02514: Bad Bell Curve Usage


My current Audible book while walking is Work Rules by by Laszlo Bock, former SVP for People Operations at Google. So basically it's another book about how Google works, but from an HR perspective - and this makes all the difference. And the past few days I've been covering the chapters on the nitty gritty of people management from a Google perspective.

Part of the discussion was talking about the traditional management model where we use a standard Gaussian bell curve to model employee performance and thus expect there to be a certain percentage of top, average, and bottom performers and how you're expected to coach your middle performers to move up the average level of performance while coaching out your bottom performances, thus actually truncating that tail of the bell curve.

This brought back memories of how this was implemented in a previous company where every department was expected to profile their employees using this distribution model. However I was in a very small department at the time and thus it typically meant that only 1 person could be a top performer while 1-2 were bottom performers in need of action plans for improvement. It was a rather depressing way of doing things since it meant that after I had processed my performance for reviews for everyone, they would then get reviewed to be normalized against this bell curve and thus the scores would have to be adjusted accordingly. It made it feel like my actual appraisal didn't matter as much matching the model did and thus the final appraisals that I had to deliver to my team were not the ones I had originally prepared and felt were a good measure of their performance for the period.

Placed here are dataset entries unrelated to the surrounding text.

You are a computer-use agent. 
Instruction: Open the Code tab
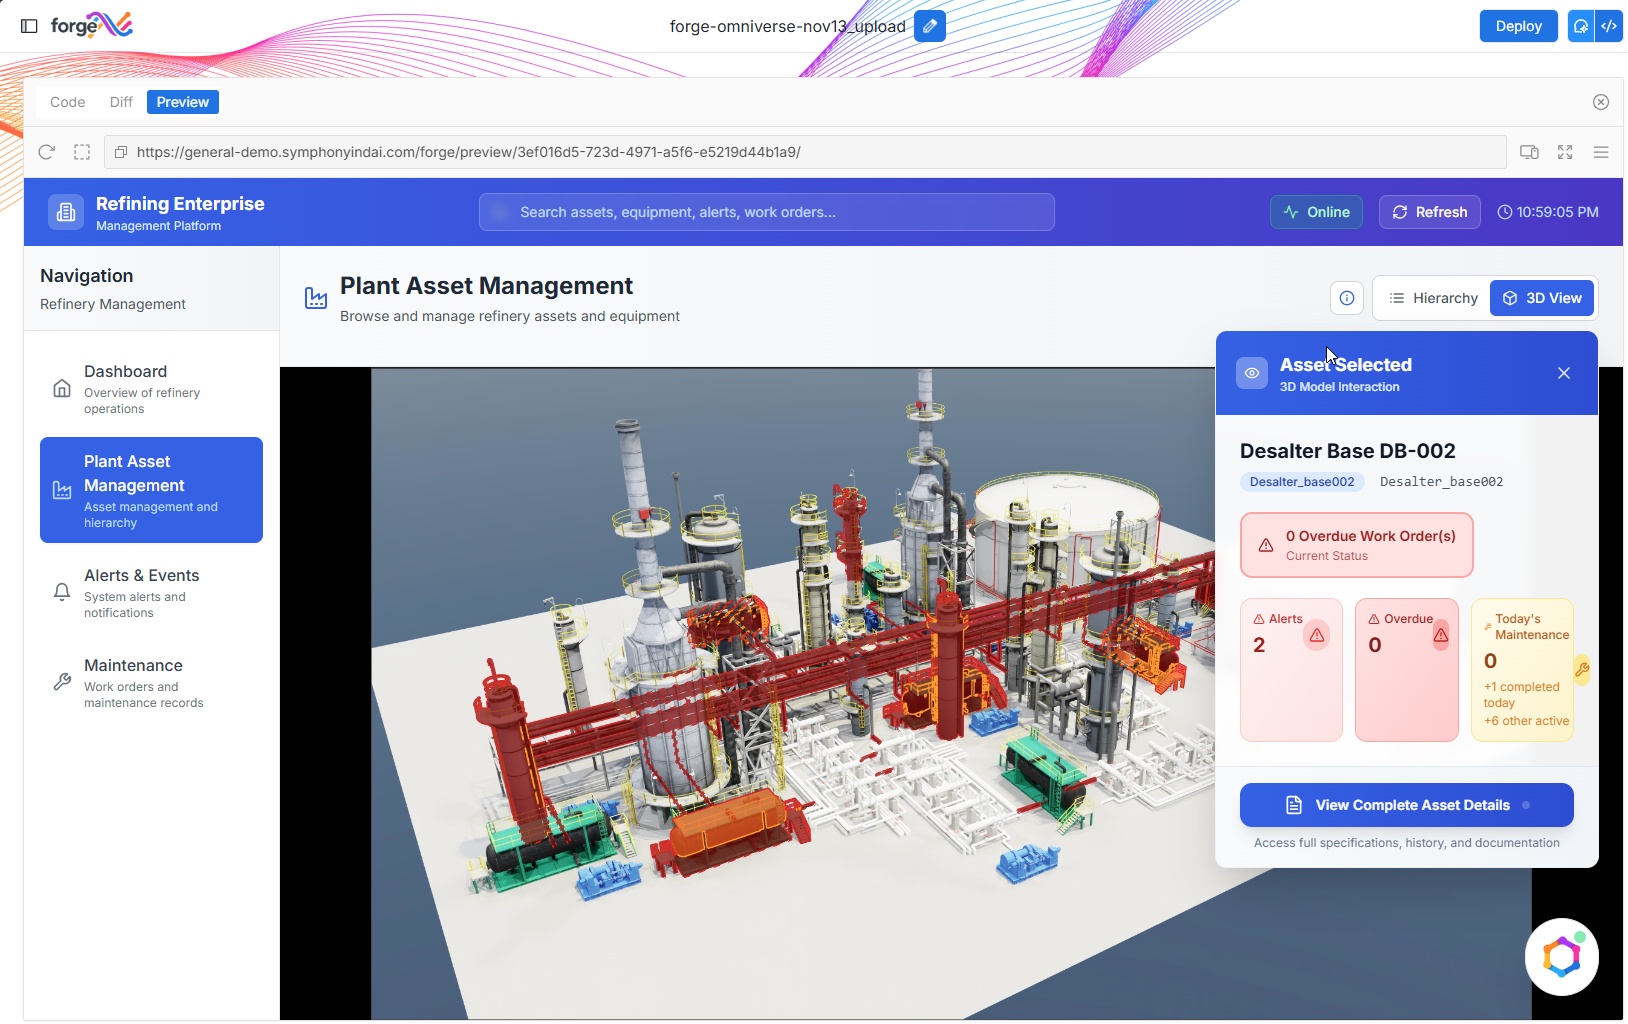(x=67, y=102)
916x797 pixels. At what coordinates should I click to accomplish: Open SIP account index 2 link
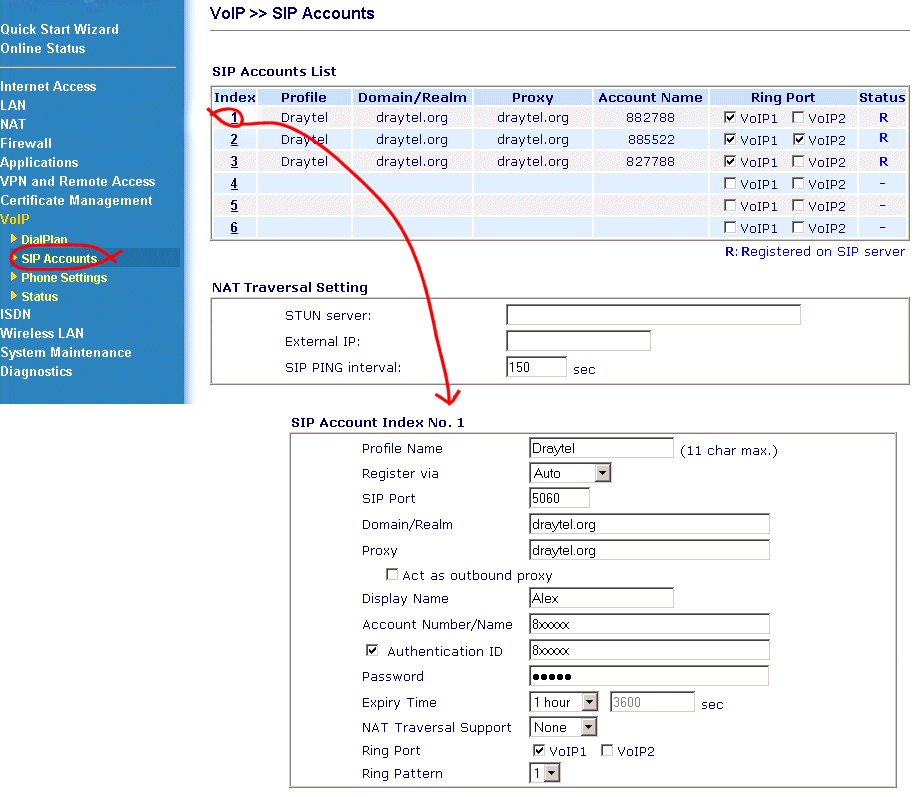[234, 140]
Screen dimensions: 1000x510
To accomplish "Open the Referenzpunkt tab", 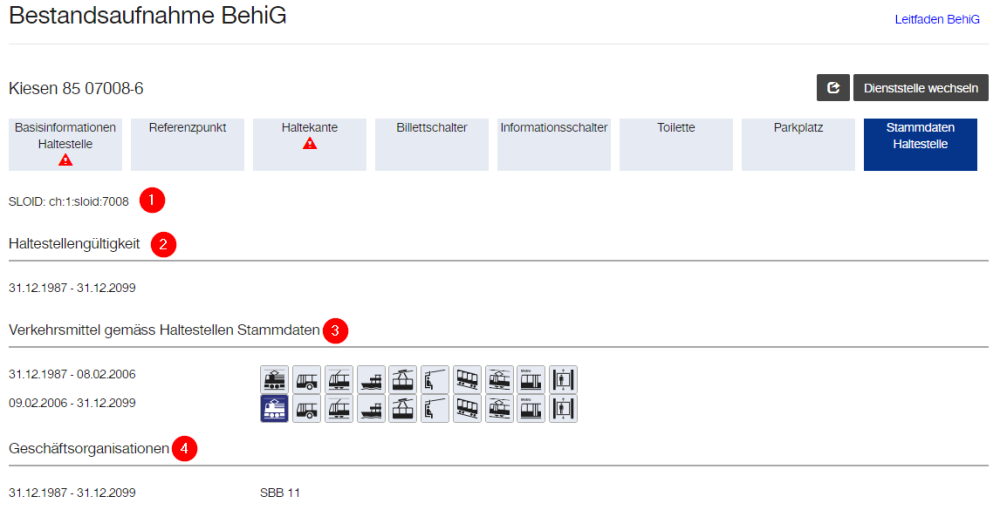I will pos(187,144).
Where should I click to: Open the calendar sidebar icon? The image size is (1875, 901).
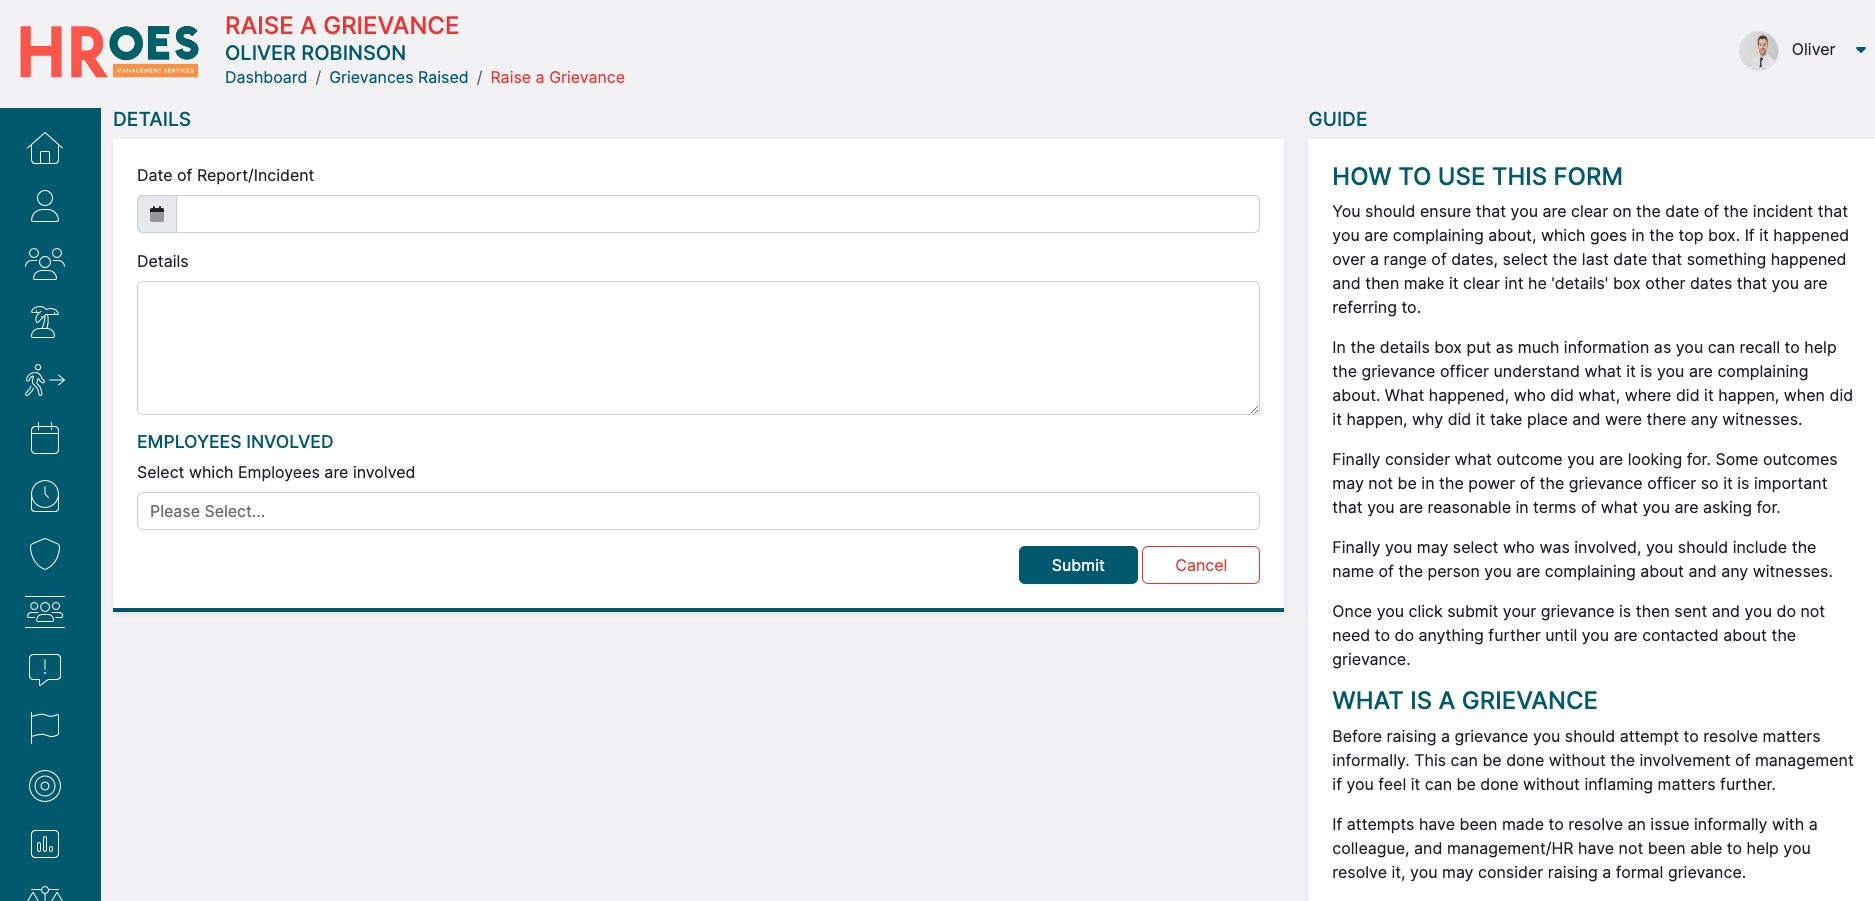pyautogui.click(x=45, y=438)
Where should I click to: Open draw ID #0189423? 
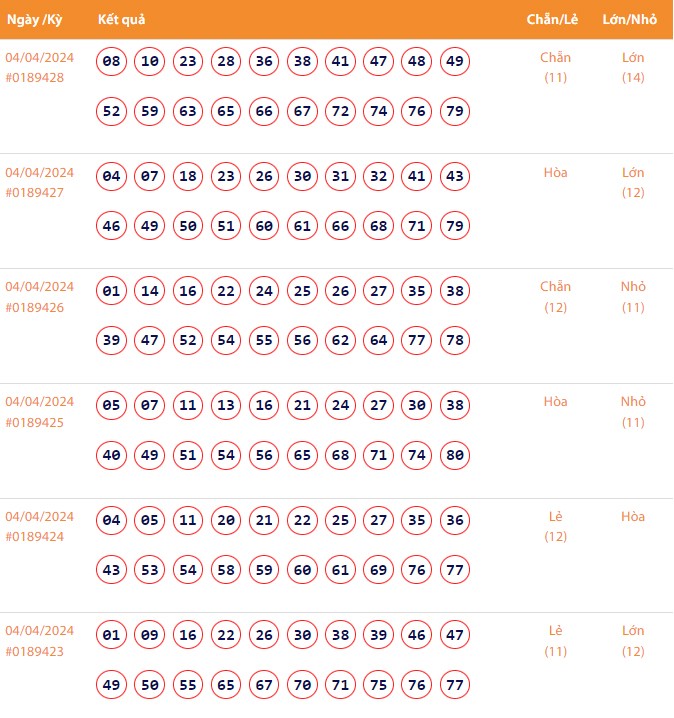click(x=35, y=651)
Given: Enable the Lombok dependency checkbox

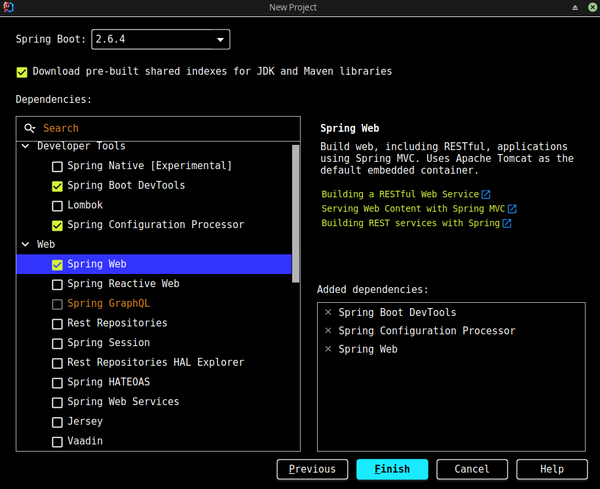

Laszlo seems to agree with that sentiment and points out how different teams follow different performance distributions and a single bell curve doesn't work across the board. In addition, the process of culling the bottom 10% really hurt the company more than helped it as a lot of skilled talent were let go because the company did not create the sort of culture and environment that focused more on development.

While our company has been trying to do things differently in many ways, this book does have me rethinking a lot of my established understanding of people management and I think there some concrete ways we can put some of these ideas into practice. It means resisting some of the instincts honed by previous years in super serious corporate environments, but then again that's what I've repeatedly been doing this whole time ever since I joined the company. And it's a fun ride that I have zero regrets about.